A series of legal battles including Giuffre and Maxwell occurred both prior to and after the publication of that bombshell exposé. That long legal road is documented in an article available here.
By early 2015, Maxwell began to malign Giuffre’s honesty and truthfulness in the press by way of her agent Ross Gow. In September 2015, Giuffre filed a defamation lawsuit against Maxwell which was eventually settled. The discovery in that lawsuit forms the basis of the Epstein files, which number in the thousands, and are suspected to contain embarrassing and damaging allegations against high-profile individuals. There are upwards of 300 depositions contained in the massive tranche of files. At least 75 of which have been described by Maxwell’s own attorneys as “lurid depositions.”
The years-long court battle has largely been fought over what the court ruled were so-called “judicial documents.”
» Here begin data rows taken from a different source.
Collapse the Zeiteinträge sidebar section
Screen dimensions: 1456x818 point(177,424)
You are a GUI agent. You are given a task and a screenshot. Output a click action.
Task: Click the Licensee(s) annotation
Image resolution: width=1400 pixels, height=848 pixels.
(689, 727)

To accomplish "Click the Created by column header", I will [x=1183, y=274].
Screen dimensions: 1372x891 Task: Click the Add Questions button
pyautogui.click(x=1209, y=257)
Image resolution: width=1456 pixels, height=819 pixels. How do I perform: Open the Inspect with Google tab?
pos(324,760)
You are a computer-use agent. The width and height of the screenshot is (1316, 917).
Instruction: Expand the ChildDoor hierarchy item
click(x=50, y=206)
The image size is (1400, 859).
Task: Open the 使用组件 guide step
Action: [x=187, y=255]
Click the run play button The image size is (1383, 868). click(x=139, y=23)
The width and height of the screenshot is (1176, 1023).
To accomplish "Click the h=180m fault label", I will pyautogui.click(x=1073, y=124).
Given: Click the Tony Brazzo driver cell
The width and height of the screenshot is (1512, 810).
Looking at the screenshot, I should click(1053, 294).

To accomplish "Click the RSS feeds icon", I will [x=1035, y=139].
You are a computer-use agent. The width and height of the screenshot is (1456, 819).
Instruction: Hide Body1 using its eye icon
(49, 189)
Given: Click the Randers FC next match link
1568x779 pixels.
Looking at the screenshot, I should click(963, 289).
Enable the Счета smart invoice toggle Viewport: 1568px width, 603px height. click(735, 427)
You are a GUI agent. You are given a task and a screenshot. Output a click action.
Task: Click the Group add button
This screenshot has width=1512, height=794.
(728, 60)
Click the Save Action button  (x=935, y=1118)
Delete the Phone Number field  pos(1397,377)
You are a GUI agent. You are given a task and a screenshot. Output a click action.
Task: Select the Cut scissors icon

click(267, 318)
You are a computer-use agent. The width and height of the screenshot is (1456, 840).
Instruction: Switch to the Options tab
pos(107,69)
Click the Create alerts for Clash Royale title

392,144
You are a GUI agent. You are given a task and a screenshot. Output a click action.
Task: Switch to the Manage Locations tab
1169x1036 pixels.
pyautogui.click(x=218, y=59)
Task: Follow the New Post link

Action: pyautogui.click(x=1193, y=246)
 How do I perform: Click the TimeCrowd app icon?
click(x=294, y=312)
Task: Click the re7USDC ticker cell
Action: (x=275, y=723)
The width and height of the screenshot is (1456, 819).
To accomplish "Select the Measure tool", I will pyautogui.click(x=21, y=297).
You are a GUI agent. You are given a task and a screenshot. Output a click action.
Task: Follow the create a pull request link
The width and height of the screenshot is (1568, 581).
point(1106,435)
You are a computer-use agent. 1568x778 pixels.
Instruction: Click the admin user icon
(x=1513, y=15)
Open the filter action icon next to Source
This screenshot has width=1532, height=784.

Per orders handed down by the U.S. Court of Appeals for the Second Circuit in 2019, motions previously ruled on by U.S. District Court Judge Robert Sweet in the underlying defamation cases qualified as such documents and were given the presumption of public access—meaning such documents would be released.
Preska spent several months considering whether to broaden the pool of documents which would ultimately be released to the public. The judge requested arguments for sealing and unsealing those would-be public papers from Giuffre, Maxwell, and from interested third parties such as the media, survivors, transparency advocates and both named and unnamed third parties believed and alleged to be implicated in Epstein’s global sex trafficking conspiracy.
In the end, however, the New York court largely decided to keep the public in the dark, deciding that “judicial documents” were limited to the definition already supplied by the appeals court “along with documents relevant to Judge Sweet’s decisions on those motions.”